# start of EXTRACTED RECORDS

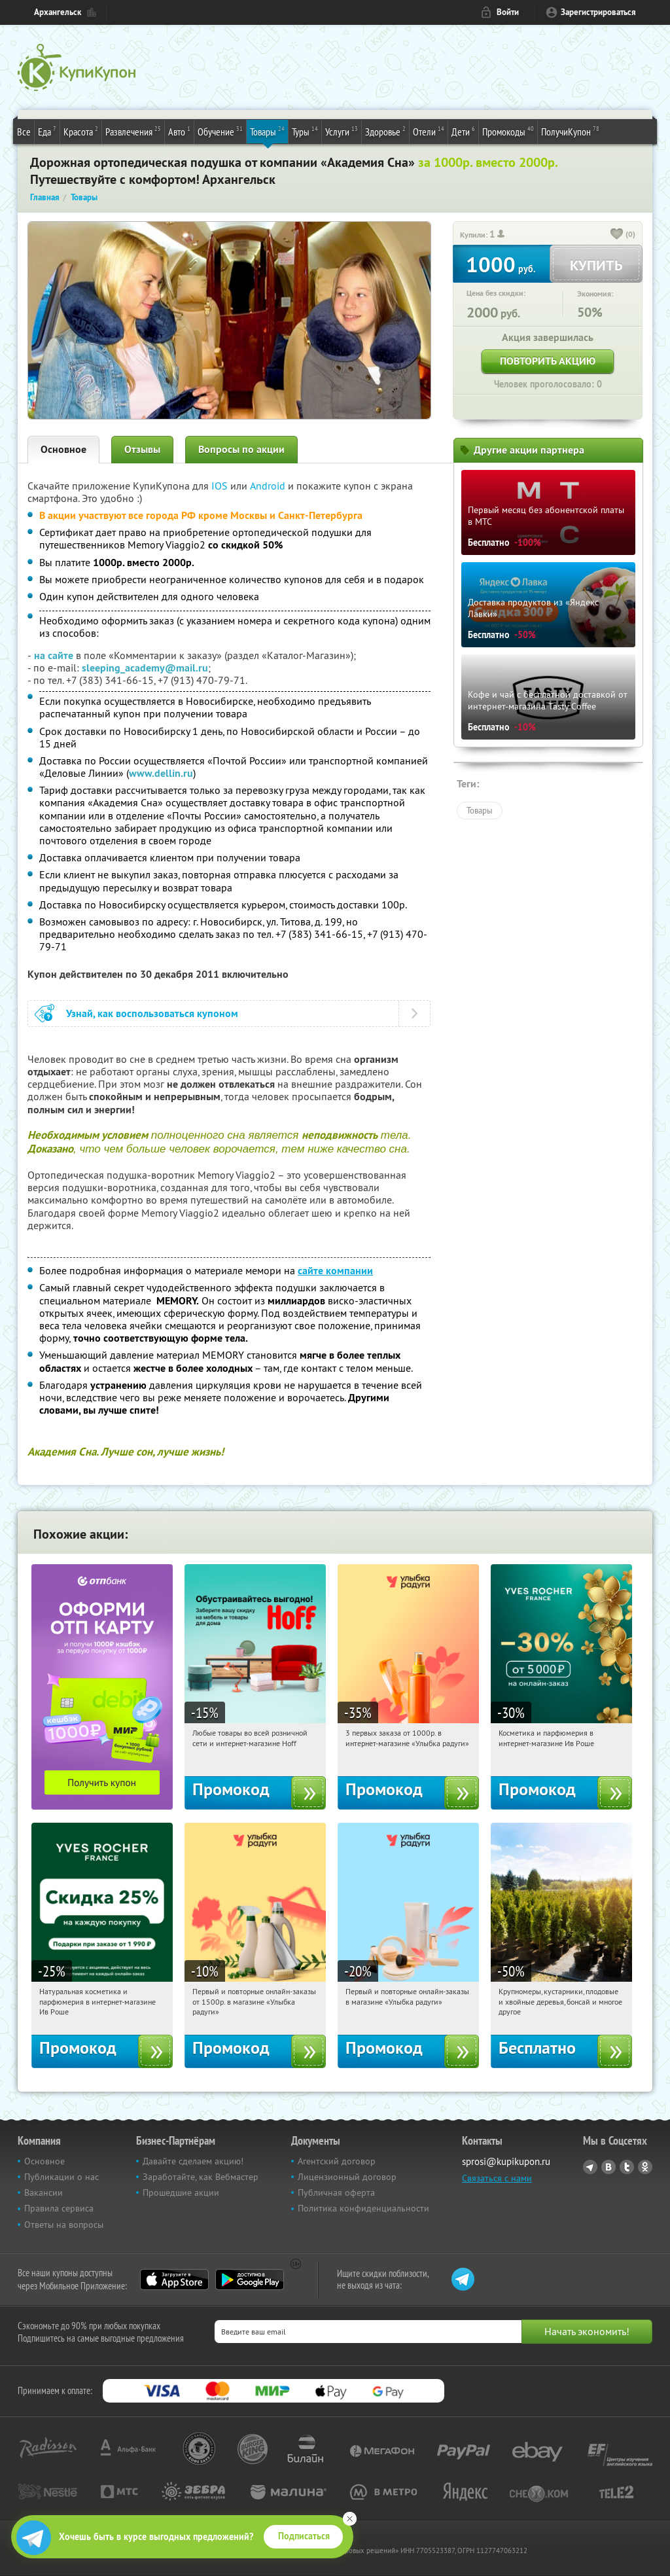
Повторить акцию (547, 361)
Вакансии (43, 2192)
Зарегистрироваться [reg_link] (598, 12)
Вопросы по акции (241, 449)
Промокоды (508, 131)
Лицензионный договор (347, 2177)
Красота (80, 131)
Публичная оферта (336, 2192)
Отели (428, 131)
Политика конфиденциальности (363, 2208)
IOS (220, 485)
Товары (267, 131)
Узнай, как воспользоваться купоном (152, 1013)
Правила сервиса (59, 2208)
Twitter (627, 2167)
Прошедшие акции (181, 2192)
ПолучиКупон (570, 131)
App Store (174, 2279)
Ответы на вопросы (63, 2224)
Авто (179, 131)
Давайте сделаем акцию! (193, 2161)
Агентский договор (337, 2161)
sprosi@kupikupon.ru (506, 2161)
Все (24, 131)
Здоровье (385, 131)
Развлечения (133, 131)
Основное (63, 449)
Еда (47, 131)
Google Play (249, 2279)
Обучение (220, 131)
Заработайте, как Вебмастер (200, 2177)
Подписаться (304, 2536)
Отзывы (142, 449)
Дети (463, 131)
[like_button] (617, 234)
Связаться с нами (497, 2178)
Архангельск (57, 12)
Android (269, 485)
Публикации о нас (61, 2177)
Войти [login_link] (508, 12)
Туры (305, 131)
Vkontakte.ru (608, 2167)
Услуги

# end of EXTRACTED RECORDS

**WORK TO DO**: Copy every line of the material above word for word, leaving out the pictures.

**THE RESPONSE**:
Повторить акцию (547, 361)
Вакансии (43, 2192)
Зарегистрироваться [reg_link] (598, 12)
Вопросы по акции (241, 449)
Промокоды (508, 131)
Лицензионный договор (347, 2177)
Красота (80, 131)
Публичная оферта (336, 2192)
Отели (428, 131)
Политика конфиденциальности (363, 2208)
IOS (220, 485)
Товары (267, 131)
Узнай, как воспользоваться купоном (152, 1013)
Правила сервиса (59, 2208)
Twitter (627, 2167)
Прошедшие акции (181, 2192)
ПолучиКупон (570, 131)
App Store (174, 2279)
Ответы на вопросы (63, 2224)
Авто (179, 131)
Давайте сделаем акцию! (193, 2161)
Агентский договор (337, 2161)
sprosi@kupikupon.ru (506, 2161)
Все (24, 131)
Здоровье (385, 131)
Развлечения (133, 131)
Основное (63, 449)
Еда (47, 131)
Google Play (249, 2279)
Обучение (220, 131)
Заработайте, как Вебмастер (200, 2177)
Подписаться (304, 2536)
Отзывы (142, 449)
Дети (463, 131)
[like_button] (617, 234)
Связаться с нами (497, 2178)
Архангельск (57, 12)
Android (269, 485)
Публикации о нас (61, 2177)
Войти [login_link] (508, 12)
Туры (305, 131)
Vkontakte.ru (608, 2167)
Услуги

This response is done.